“Let me see.” She caught her breath several times as she glanced through the text. “What do you make of it, guv?”
“I keep seeing those cremation urns lined up on a shelf in his workshop… like trophies.”
“With three names on,” Ingeborg said, eyes widening with the horror of what had been suggested. “And Filiput makes four. We may be dealing with a serial killer here.”
Diamond had kept his suspicions bottled up for too long. He was relieved to share them with the team at last. They understood how slender the evidence was, but they also trusted him and he could rely on them. He had a suspicion the old man in intensive care could be a murderer and that was enough for Halliwell and Ingeborg.

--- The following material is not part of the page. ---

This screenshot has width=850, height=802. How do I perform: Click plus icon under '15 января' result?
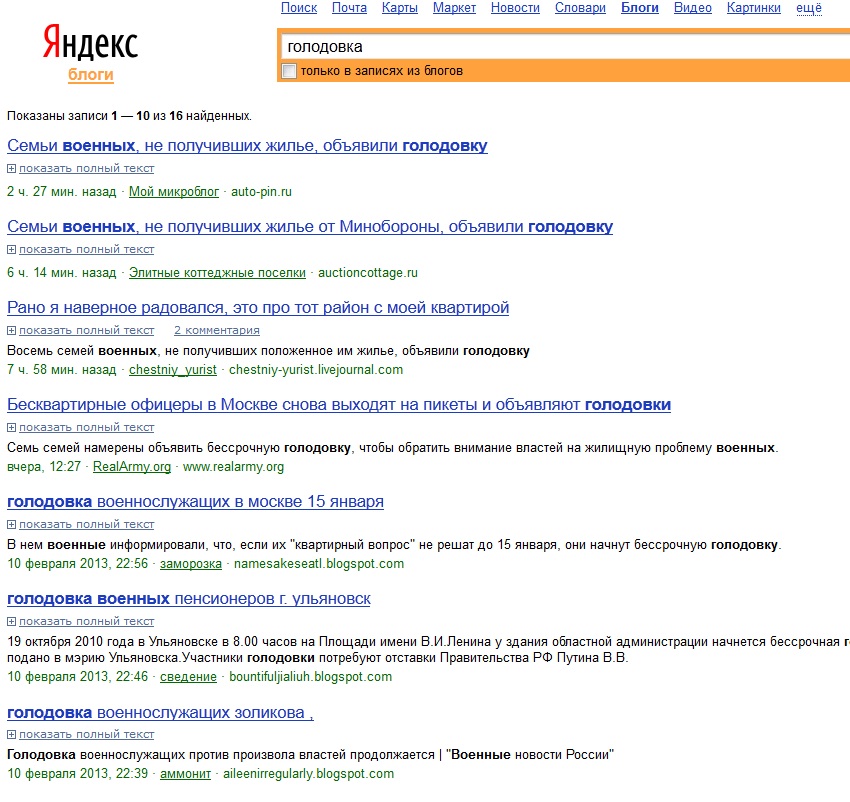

They’d work their socks off for a result. What was more, they would be discreet. The rest of CID wouldn’t hear a word before it became necessary.

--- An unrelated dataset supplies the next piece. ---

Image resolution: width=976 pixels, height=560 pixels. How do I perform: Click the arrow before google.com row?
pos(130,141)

“I’m getting angry,” Ingeborg said. “This is hideous.”
“Hideously clever,” Halliwell said, “knocking off old people who aren’t expected to live much longer anyway.”
“Why would he do it?” Ingeborg said. “What’s his motive?”
“Greed,” Halliwell said. “He gets to know other anoraks like himself, rich ones, and starts nicking their stuff. They’re old guys, mostly. When they find out what’s going on, he totals them.”
“How do you know that? You’re guessing.”
“None of us are sure of anything yet, except he’s a thief.”
“And we’re not a hundred percent sure of that,” Diamond said.
“I’m putting up a theory, that’s all,” Halliwell said.
“Go on, then. What does he steal from the others?” Ingeborg asked.
“Railway memorabilia, mainly. You have to understand what serious collectors are like. It’s a mania. There’s a massive trade in bits of old trains, name-plates, steam whistles, uniforms, flags, signals, badges, firemen’s shovels.”
“Oh, come on. Shovels?”
“I mean it, Inge. You won’t get a rusty old shovel for under sixty quid. A name-plate will cost you twenty grand at auction.”
“Are you into this stuff yourself, Keith?” Diamond asked in some surprise.
He reddened. “I’ve got a brother who drives his wife round the bend with it. You should see their house.”
“All this is rather persuasive,” Ingeborg said. “I’ll give you that. But it doesn’t explain the really weird part, keeping those urns on a shelf in his workshop.”
“That’s a power thing,” Halliwell said, unstoppable now he’d started. “He’s proud of his killing. Some psychopaths like to keep souvenirs of their victims and gloat over them. Possessions, items of clothing, even body hair in one case I read about. He can sit in his workshop and look at those urns and remind himself three men he knew are reduced to ashes because of him.”
“I thought we’d agreed he scatters the ashes on the railway track.”
“He does. There’s no conflict. A group of saddos agree among themselves that after they die they want to become a part of the railway they idolise. Whoever survives will perform this last service for his old friends. Of course, they don’t realise Pellegrini isn’t just scattering the ashes. He’s created a production line.”
“And he keeps the urns as mementos,” Ingeborg said, grimacing.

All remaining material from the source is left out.